12/28/2006

More narrative strategies

Kevin Levin is not entirely satisfied by my post on narrative strategies.

Anyway, let me take the opportunity that a new post provides to suggest some writings from rhetoritician Andrew Cline. (These tie in more closely with Elektradig's issues than with Kevin's, however).

Cline has long been concerned with the narrative strategies of journalists, but his points apply just as well to nonfiction writers in general.

For instance, I think that this passage speaks to the difference between (h)istorian and the (H)istorian:
The story journalism tells is always the story of the context (the rhetorical situation) of journalism. As long as it constructs, structures, and mediates the stories of others, those others will always feel their contexts have been lost or ignored.
Those with historic sensibility (generally not pop historians) feel deeply for those others.

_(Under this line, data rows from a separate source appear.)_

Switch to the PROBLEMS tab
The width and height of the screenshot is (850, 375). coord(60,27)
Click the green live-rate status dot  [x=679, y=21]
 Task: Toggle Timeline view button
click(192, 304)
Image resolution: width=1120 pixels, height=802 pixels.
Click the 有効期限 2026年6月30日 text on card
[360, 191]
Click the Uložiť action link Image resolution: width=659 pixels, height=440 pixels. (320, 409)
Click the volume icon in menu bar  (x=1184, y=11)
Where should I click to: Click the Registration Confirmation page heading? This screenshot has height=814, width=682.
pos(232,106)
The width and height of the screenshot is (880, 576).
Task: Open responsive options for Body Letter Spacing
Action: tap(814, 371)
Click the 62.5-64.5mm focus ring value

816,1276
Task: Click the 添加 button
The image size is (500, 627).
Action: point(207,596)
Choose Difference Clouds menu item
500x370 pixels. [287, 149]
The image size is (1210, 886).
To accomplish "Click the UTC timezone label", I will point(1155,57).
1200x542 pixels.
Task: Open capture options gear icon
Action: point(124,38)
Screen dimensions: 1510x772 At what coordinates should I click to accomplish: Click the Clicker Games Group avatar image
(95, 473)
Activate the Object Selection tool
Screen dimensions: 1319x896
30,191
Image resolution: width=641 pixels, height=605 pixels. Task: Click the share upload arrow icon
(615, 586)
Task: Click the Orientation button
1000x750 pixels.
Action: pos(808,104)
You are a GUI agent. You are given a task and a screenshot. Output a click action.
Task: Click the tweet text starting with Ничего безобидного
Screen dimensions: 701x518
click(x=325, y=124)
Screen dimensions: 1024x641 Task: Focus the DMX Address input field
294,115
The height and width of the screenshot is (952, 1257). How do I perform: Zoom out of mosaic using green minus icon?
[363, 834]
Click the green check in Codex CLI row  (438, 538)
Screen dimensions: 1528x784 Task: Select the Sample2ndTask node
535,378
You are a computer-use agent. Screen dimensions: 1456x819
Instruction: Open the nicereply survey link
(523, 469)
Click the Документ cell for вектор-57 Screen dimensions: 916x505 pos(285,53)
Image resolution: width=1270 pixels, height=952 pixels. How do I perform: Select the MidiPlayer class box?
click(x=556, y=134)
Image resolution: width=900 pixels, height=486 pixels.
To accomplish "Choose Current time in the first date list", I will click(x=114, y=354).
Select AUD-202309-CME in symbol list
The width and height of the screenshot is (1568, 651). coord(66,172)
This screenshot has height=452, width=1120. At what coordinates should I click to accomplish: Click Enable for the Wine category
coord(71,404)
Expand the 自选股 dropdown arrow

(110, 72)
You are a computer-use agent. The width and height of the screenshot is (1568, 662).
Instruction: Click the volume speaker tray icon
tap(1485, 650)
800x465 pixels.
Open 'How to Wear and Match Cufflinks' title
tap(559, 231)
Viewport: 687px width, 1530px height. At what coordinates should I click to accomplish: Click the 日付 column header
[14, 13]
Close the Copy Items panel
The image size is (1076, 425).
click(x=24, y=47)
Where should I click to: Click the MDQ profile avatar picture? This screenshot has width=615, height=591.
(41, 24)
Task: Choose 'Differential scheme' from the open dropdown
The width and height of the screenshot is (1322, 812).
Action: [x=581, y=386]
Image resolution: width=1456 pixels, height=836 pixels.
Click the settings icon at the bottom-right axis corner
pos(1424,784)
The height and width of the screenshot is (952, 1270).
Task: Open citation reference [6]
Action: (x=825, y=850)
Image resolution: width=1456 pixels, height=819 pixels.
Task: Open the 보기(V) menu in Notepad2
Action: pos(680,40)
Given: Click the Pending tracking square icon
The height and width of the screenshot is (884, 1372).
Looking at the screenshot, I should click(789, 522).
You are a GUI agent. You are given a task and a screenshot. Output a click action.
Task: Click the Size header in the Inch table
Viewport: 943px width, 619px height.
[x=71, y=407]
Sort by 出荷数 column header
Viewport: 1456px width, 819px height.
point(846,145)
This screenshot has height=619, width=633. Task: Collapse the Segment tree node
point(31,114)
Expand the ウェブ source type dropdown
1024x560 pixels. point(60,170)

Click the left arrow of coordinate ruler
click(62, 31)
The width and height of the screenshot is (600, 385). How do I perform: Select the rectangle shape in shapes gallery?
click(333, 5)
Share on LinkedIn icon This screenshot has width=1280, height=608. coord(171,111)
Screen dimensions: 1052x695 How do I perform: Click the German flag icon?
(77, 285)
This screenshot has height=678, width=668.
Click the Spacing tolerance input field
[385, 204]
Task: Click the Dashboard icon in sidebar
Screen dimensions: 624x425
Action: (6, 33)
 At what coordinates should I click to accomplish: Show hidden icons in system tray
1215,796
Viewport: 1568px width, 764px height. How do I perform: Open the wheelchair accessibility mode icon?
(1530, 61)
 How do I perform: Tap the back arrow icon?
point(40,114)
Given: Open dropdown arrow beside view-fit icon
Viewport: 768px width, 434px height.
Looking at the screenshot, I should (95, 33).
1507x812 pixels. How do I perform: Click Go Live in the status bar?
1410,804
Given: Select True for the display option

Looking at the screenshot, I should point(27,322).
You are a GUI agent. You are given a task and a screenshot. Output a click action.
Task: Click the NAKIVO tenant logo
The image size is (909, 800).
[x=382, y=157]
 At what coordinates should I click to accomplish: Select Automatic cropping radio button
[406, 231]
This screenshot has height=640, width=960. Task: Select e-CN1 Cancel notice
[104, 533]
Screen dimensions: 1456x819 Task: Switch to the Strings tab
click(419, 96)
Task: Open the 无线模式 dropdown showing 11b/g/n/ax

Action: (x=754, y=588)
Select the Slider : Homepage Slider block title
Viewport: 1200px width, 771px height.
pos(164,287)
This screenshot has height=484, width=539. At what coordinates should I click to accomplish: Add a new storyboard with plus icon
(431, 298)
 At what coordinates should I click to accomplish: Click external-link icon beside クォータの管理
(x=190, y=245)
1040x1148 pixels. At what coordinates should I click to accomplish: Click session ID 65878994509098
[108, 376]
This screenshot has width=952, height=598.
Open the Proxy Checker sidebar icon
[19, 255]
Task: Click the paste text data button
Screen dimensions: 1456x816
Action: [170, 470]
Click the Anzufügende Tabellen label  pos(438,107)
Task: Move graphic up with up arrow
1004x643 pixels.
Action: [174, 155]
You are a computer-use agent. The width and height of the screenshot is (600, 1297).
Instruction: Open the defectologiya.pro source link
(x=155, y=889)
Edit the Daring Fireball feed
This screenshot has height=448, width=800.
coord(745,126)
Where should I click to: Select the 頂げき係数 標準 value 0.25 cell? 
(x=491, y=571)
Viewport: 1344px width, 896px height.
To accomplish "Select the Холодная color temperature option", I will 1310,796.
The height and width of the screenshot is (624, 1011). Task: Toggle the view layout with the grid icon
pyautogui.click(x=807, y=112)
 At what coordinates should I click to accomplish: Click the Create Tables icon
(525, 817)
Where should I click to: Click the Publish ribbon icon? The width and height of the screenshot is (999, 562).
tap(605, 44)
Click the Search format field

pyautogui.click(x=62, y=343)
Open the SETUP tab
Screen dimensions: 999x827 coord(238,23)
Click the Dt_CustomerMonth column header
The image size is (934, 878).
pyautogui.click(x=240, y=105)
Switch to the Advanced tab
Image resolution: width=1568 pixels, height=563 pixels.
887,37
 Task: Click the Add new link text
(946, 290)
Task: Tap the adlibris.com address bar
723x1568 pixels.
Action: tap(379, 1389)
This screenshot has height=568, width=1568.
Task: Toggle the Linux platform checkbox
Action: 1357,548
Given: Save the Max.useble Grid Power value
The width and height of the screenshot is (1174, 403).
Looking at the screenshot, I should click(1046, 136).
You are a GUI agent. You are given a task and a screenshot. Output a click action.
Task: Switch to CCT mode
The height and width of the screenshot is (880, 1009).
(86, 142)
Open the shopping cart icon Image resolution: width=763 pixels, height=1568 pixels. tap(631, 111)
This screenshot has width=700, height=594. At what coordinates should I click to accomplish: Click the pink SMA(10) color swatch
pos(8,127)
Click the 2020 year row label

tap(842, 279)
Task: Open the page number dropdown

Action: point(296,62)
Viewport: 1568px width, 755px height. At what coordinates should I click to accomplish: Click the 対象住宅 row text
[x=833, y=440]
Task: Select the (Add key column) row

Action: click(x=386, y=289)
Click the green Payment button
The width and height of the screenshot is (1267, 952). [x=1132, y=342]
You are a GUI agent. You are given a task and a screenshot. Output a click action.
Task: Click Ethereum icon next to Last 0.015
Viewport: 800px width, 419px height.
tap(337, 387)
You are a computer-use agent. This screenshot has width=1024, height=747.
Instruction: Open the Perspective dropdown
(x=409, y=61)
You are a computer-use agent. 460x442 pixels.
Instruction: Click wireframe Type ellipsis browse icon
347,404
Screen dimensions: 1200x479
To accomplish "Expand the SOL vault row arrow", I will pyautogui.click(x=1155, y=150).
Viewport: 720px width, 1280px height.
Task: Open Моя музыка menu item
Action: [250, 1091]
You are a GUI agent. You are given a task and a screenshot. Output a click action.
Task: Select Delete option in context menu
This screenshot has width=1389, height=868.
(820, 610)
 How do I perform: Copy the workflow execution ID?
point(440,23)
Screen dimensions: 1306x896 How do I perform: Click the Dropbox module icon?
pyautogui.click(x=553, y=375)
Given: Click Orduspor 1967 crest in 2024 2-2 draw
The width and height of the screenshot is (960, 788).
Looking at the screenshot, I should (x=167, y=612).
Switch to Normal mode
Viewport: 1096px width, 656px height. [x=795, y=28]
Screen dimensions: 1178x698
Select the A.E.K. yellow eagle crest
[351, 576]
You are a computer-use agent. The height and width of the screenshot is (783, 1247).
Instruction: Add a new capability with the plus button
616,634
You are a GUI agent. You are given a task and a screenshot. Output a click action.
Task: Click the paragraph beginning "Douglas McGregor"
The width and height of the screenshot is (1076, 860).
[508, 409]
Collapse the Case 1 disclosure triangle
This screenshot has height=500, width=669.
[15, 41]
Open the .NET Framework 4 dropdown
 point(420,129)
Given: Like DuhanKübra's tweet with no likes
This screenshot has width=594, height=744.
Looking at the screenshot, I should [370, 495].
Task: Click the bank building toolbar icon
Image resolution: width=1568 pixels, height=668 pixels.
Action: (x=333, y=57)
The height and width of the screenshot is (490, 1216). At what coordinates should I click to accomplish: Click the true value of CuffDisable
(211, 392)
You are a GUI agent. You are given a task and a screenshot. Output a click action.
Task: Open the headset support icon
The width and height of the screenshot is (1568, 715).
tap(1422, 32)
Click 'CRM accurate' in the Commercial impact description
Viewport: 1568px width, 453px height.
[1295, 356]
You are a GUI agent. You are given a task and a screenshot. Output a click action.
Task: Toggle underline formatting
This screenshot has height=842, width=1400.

Let me make this easier with a rephrasing:
The story that narrative history tells is always the story of the context (the rhetorical situation) of narrative history.
Thus, plot line; protagonist; character development arc; struggle; these imperatives structure the information conveyed transforming it out of the realm of history into the realm of literature. We are not reading the story of events per se but the story of narrative structure and linear, chronological presentation.

Note too that there are only a limited number of story structures that work for pop history, further distorting the mirror of events. We'll look at those soon.